S. Ambr. Il leur commande ensuite de secouer la poussière de leurs pieds contre les villes qui n’auront pas cru devoir leur accorder l’hospitalité : « En quelque ville que vous entriez, et où l’on ne vous recevra point, secouez la poussière, » etc. — Bède. Cette action, de la part des Apôtres, est une attestation solennelle des travaux et des fatigues qu’ils ont supportés inutilement pour les habitants de ces villes ; ou bien, un signe qu’ils désirent si peu leurs biens temporels, qu’ils ne veulent même pas que la poussière de leur terre s’attache à leurs pieds. Ou bien encore, les pieds signifient les travaux et les progrès de la prédication, et la poussière dont ils sont couverts, la légèreté des pensées de la terre, dont les plus grands docteurs ne peuvent entièrement se garantir. Ceux donc qui méprisent la doctrine, les travaux et les périls de ceux qui leur annoncent l’Évangile, se préparent un témoignage sévère de condamnation. — Origène. (Ch. des Pèr. gr.) En secouant la poussière de leurs pieds, ils semblent leur dire : La poussière de vos péchés retombera justement sur vous. Remarquez encore que les villes qui refusent de recevoir les Apôtres, ont de larges places, selon ces paroles du Sauveur : « La voie qui mène à la perdition est large. »

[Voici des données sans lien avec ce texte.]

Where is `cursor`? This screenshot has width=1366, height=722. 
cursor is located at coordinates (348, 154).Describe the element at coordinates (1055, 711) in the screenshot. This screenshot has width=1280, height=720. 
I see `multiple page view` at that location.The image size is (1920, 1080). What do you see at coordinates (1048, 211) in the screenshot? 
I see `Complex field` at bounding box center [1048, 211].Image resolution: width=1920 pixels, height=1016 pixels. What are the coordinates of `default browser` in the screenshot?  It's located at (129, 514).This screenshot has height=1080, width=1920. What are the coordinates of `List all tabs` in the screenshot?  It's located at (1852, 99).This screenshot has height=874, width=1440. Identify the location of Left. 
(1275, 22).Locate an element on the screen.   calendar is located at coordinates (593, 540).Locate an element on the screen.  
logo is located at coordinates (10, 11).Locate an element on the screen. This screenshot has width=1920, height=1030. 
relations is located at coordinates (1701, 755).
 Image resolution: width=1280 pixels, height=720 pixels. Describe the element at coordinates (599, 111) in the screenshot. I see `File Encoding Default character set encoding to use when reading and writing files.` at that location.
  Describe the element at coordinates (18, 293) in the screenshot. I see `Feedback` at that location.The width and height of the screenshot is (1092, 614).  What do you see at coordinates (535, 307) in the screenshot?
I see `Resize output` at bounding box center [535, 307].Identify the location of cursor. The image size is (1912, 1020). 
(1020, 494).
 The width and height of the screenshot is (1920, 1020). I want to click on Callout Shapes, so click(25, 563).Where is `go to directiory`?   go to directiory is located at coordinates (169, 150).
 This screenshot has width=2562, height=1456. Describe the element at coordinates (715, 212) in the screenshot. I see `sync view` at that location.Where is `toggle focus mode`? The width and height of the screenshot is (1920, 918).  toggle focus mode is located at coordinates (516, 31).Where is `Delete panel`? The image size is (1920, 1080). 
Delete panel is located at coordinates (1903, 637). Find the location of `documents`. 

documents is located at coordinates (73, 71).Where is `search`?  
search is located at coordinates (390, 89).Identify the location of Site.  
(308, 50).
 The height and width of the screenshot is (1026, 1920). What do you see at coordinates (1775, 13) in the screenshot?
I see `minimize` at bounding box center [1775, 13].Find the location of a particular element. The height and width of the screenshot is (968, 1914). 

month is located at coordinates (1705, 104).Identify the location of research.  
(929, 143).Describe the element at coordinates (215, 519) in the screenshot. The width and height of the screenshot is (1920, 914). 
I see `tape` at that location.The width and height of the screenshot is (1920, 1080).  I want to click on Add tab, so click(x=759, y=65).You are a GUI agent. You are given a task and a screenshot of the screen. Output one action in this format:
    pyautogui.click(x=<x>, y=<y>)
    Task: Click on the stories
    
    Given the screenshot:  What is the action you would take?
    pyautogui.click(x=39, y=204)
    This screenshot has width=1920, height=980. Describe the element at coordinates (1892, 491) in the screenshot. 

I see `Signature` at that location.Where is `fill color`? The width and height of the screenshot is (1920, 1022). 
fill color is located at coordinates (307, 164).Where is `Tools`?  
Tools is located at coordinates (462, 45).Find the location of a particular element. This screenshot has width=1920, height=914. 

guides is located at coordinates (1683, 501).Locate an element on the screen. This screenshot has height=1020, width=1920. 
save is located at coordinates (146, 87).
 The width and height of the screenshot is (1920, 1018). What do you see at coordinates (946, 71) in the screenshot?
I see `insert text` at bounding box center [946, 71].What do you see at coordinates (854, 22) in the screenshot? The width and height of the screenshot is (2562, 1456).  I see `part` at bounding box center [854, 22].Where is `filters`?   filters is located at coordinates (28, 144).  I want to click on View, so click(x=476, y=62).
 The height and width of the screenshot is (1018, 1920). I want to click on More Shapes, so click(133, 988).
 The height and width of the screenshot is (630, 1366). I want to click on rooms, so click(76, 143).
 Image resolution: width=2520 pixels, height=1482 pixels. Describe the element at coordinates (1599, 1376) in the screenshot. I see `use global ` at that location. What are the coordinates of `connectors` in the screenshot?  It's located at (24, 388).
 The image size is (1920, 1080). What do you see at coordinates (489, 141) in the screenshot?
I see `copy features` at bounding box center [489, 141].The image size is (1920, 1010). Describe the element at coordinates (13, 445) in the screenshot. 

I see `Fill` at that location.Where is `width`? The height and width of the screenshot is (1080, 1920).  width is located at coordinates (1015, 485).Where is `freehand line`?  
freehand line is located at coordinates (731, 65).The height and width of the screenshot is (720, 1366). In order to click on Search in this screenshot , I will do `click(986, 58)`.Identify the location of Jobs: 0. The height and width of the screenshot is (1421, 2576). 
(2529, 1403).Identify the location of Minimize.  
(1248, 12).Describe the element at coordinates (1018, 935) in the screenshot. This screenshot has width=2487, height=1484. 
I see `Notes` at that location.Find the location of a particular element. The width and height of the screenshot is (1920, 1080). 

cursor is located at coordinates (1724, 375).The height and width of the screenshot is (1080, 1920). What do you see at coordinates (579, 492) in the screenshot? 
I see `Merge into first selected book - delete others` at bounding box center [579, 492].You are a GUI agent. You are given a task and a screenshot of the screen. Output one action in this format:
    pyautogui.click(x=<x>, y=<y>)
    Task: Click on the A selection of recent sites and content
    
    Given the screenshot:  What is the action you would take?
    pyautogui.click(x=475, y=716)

Théophile. Le royaume de Dieu approche pour le bonheur de ceux qui reçoivent les Apôtres, mais il approche aussi pour la perte de ceux qui les repoussent : « Sachez cependant que le royaume de Dieu est proche ; » c’est comme l’avènement d’un roi qui vient pour punir les uns et récompenser les autres, c’est pourquoi il ajoute : « Je vous le dis, il y aura en ce jour moins de rigueur pour Sodome que pour cette ville. » — Eusèbe. En effet, même dans la ville de Sodome, les anges trouvèrent l’hospitalité, et Loth fut jugé digne de les recevoir, (Gn 19.) Si donc en entrant dans une ville, les Apôtres ne trouvent pas un seul habitant qui veuille les recevoir, comment le sort de cette ville ne serait-il pas plus triste que celui de Sodome ? Le Sauveur leur enseignait encore par ces paroles à embrasser avec courage la vie de pauvreté ; car une ville, une maison, un bourg ne peuvent exister, qu’à la condition de renfermer quelque serviteur fidèle connu de Dieu. La ville de Sodome elle-même n’eût pu exister, si Loth ne l’eût habitée, et à peine en fut-il sorti, qu’elle fut soudainement réduite en cendres. — Bède. Et cependant les habitants de Sodome, bien qu’hospitaliers au milieu des désordres de la chair et de l’esprit, n’ont jamais reçu des hôtes comme étaient les Apôtres ; car si Loth a conservé ses yeux et ses oreilles pures (2 P 2, 7), nous ne voyons pas cependant qu’il ait rien enseigné, ou qu’il ait fait quelque prodige.

Saint Thomas d’Aquin, Glose continue des Évangiles. La chaîne d’or, ouvrage rédigé de 1263 à 1264.
Trad. par l’abbé J.-M. Peronne, Librairie Louis Vivès, 1868.